Apple®’s branded house model shares much structure across its trademarks. Terms repeat, and patterns reoccur. It’s structured enough to be tokenised by splitting on transitions from lowercase to uppercase, or white space:
iPad Air® ⇒
["i", "Pad", " ", "Air", "®"]
MacBook Air® ⇒
["Mac", "Book", " ", "Air", "®"]
There are a few exceptions like ‘X’, which is its own token in e.g. Xserve® and Xcode®.
Breaking out the tokens lets us see that case is mostly consistent. Exceptions include ‘Mac’, ‘TV’, ‘Vision’ and ‘Watch’ (uppercase for hardware, and lowercase when followed by ‘OS’), and ‘Touch’ (uppercase except in ‘iPod touch®’). Also good to see ‘+’ rapidly overtaking ‘.’ and ‘-’ as the most common punctuation.

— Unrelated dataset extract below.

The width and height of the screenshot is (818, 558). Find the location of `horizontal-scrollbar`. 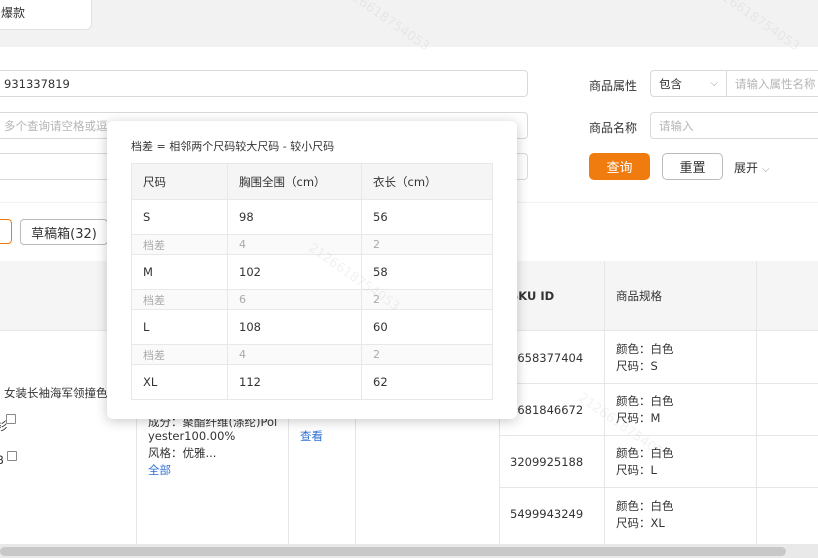

horizontal-scrollbar is located at coordinates (409, 551).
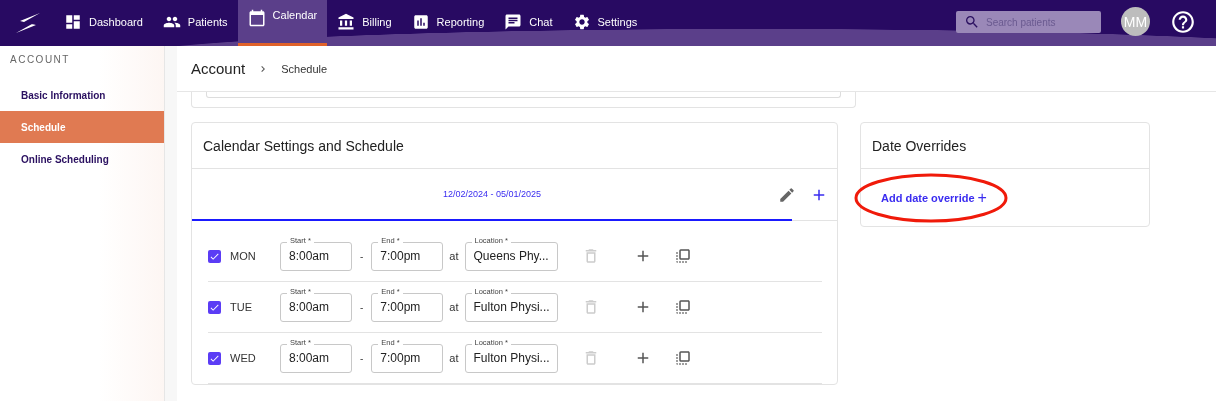 Image resolution: width=1216 pixels, height=401 pixels. Describe the element at coordinates (244, 256) in the screenshot. I see `day-label: MON` at that location.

The natural thing to do is place these on a graph, where each distinct token is a node linked to all tokens that appear before or after:
Notably, some tokens see broad use (‘Apple’ and ‘i’ in around fifty trademarks each, and ‘Mac’, ‘Pro’, ‘Air’ in around twenty), whereas some are used in small clusters (three ‘Engine’s and ‘Drop’s; three ‘Writer’s, all printers).

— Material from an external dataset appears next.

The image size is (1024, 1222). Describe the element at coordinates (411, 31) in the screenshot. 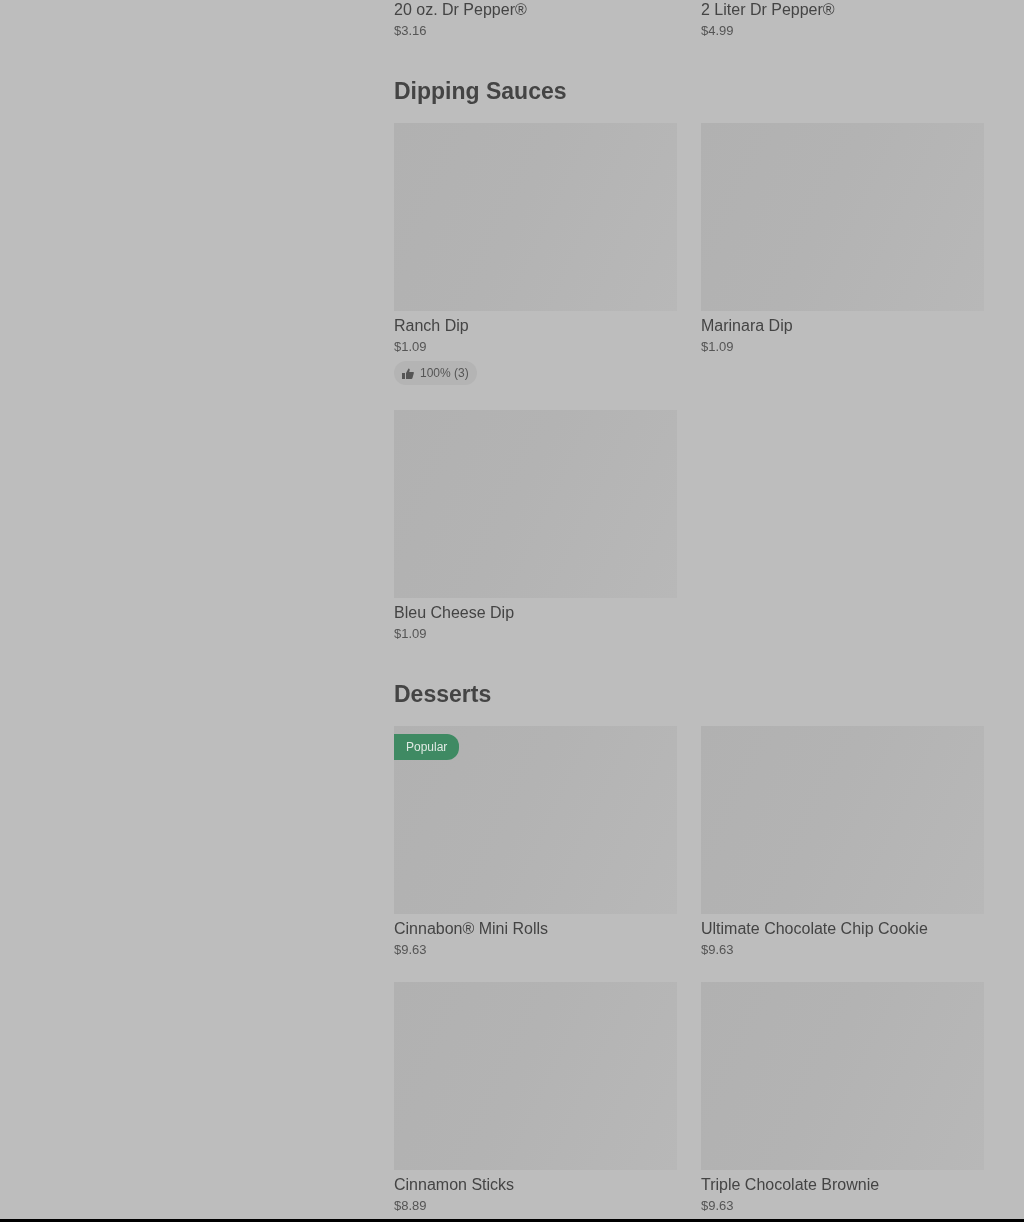

I see `item-price: $3.16` at that location.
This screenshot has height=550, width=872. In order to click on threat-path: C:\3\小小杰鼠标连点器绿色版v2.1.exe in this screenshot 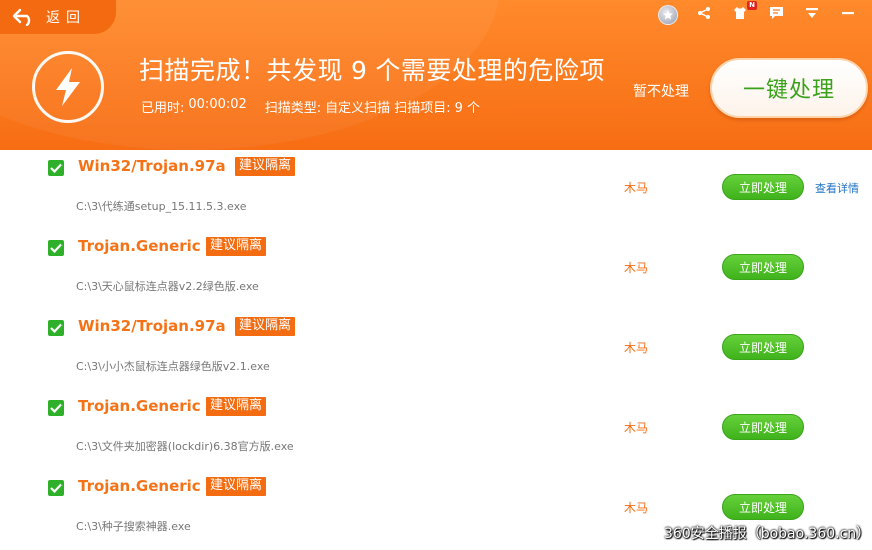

Weight the transitions according to current trademark usage to generate a Markov chain. Start on a token that’s used to start at least one trademark, and finish on one that ends. The resulting chains will, usefully, predict unused trademarks; including:
Following the existing structure means a few sound more “when” than “if.”